Professional Bio


Ph.D., Physics, University of Denver, 2013

B.S., Physics, Nebraska Wesleyan University, 2008

Academic Preparation

Doctoral Dissertation: Biophysical Approaches to Human Genetic Disorders: ADSL Deficiency as a Model.  Advisors: David Patterson, Kingshuk Ghosh, Sean Shaheen

Research & Scholarship

Research Directions

Biological Physics

Biological physics is a dynamic field of study.  We are trying to observe the microscopic with high resolution and innovative microscopes, and model biological processes with physical principles.  The apparatus I am in the process of building is a multiphoton microscope for multiphoton laser scanning microscopy (MLSM).  MLSM is a fluorescence imaging technique that is becoming widely used for studying microscopic structures, such as material characterization and biological tissue.  It is unique in that it focuses the laser to a small focal plane to increase the probability two or more incident photons combining to excite a fluorophore to generate a measurable optical response. Thus, MLSM provides high resolution images of the nonlinear microscopic world, in 3D.  MLSM is an attractive alternative to confocal microscopy because it reduces phototoxicity, has less background signal, and increases imaging depth.  I am in the process of learning different programs for protein folding, protein engineering, and building physical models of biological processes. 
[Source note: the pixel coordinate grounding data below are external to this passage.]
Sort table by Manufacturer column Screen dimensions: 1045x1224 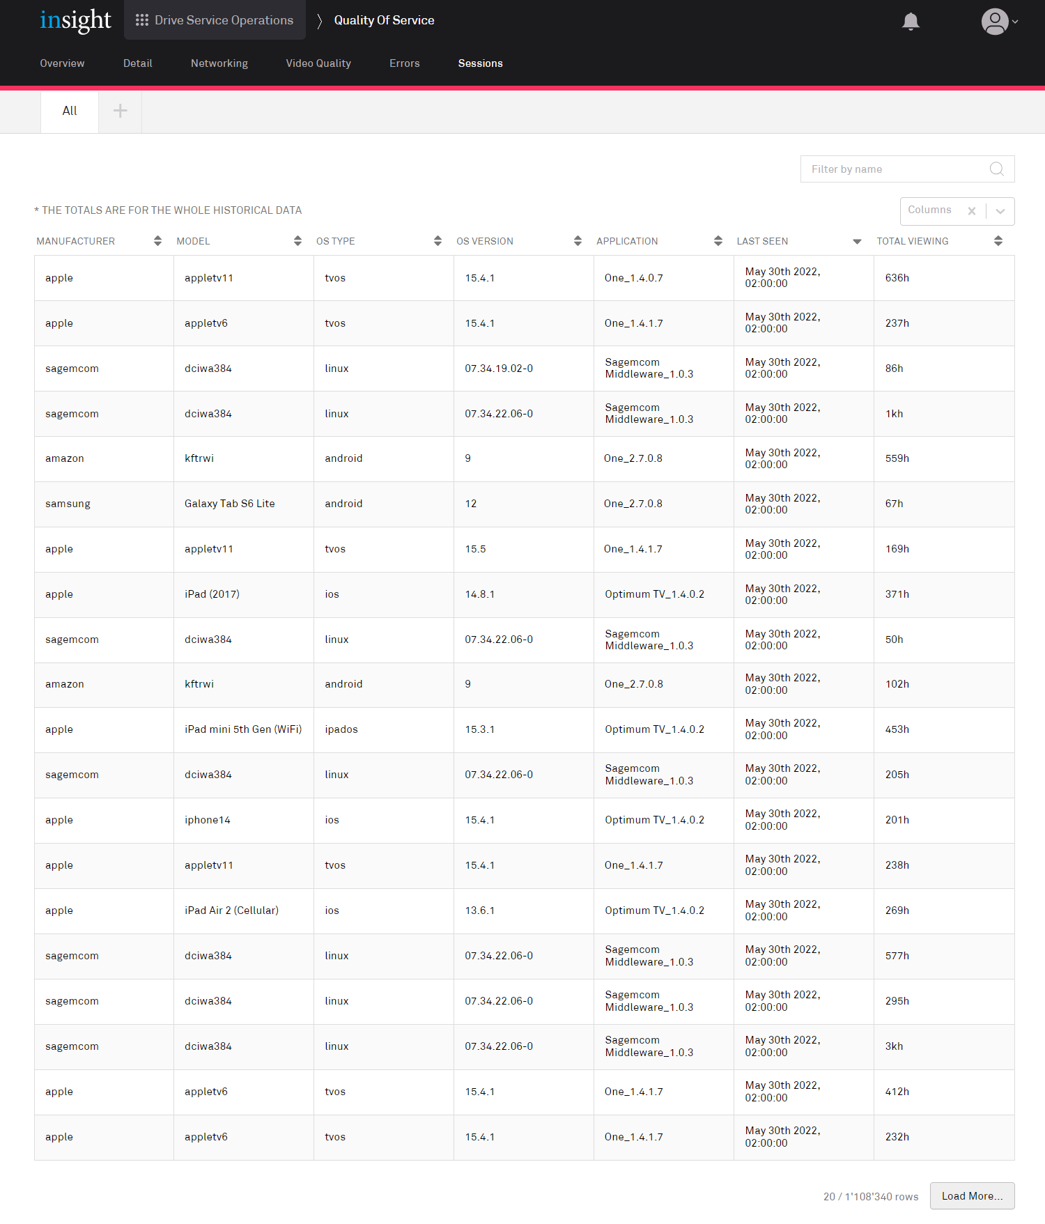click(157, 241)
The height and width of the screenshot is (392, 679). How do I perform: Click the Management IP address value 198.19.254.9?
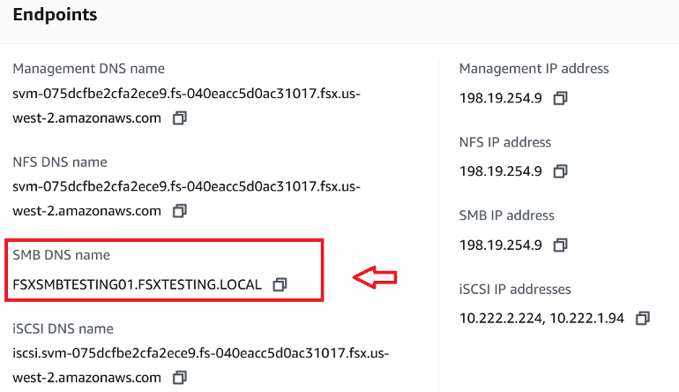point(500,98)
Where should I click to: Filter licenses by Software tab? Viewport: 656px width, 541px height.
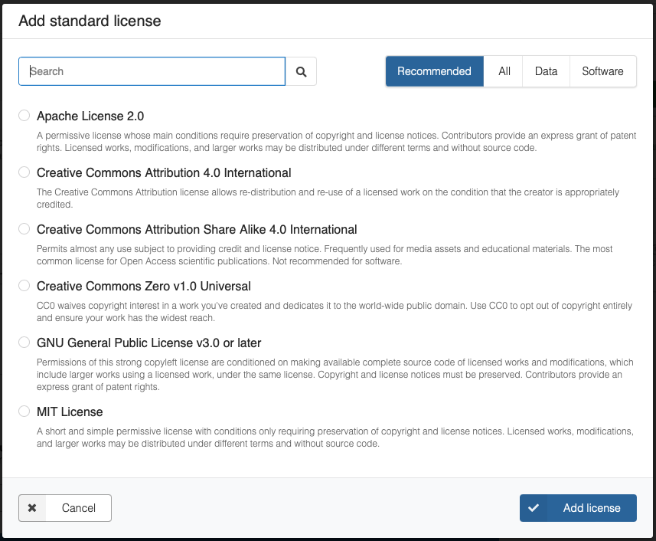tap(602, 71)
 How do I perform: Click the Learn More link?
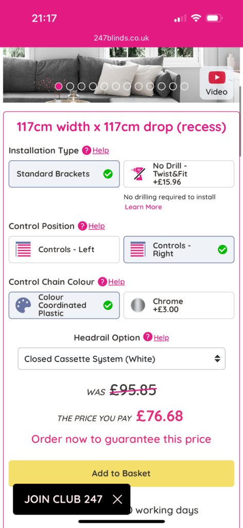143,207
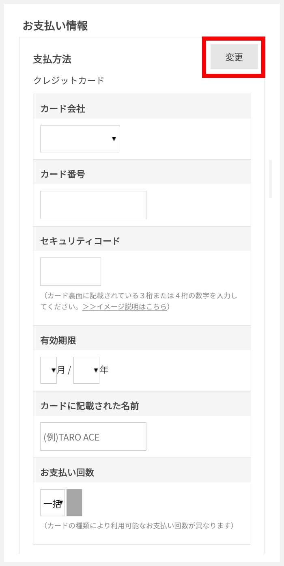Open the カード会社 card company dropdown
The width and height of the screenshot is (284, 566).
click(80, 138)
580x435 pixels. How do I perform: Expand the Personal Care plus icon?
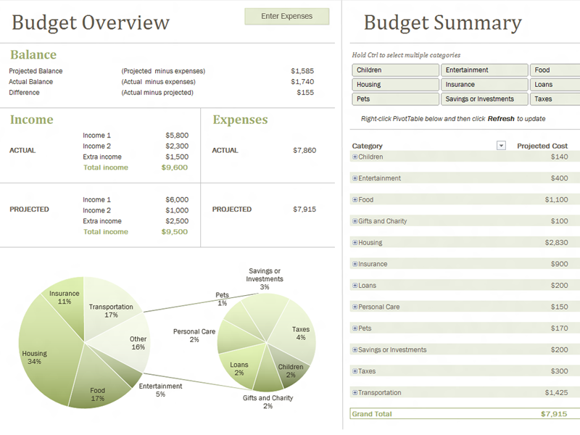pyautogui.click(x=355, y=307)
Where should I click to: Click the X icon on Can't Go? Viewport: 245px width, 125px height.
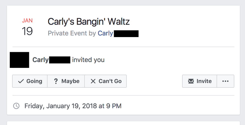pyautogui.click(x=93, y=81)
Physics Education Research

I am also passionate about physics education research.  Specifically, I want to determine if there are adequate data acquisition tools available for visually impaired students to learn physics as effectively as students that can see.  By adapting researched based pedagogies such as Interactive Lecture Demonstrations and Workshop Physics for students who are unable to visualize data, learning gains can be compared to published results to determine if new tools need to be developed for blind students to learn physics effectively.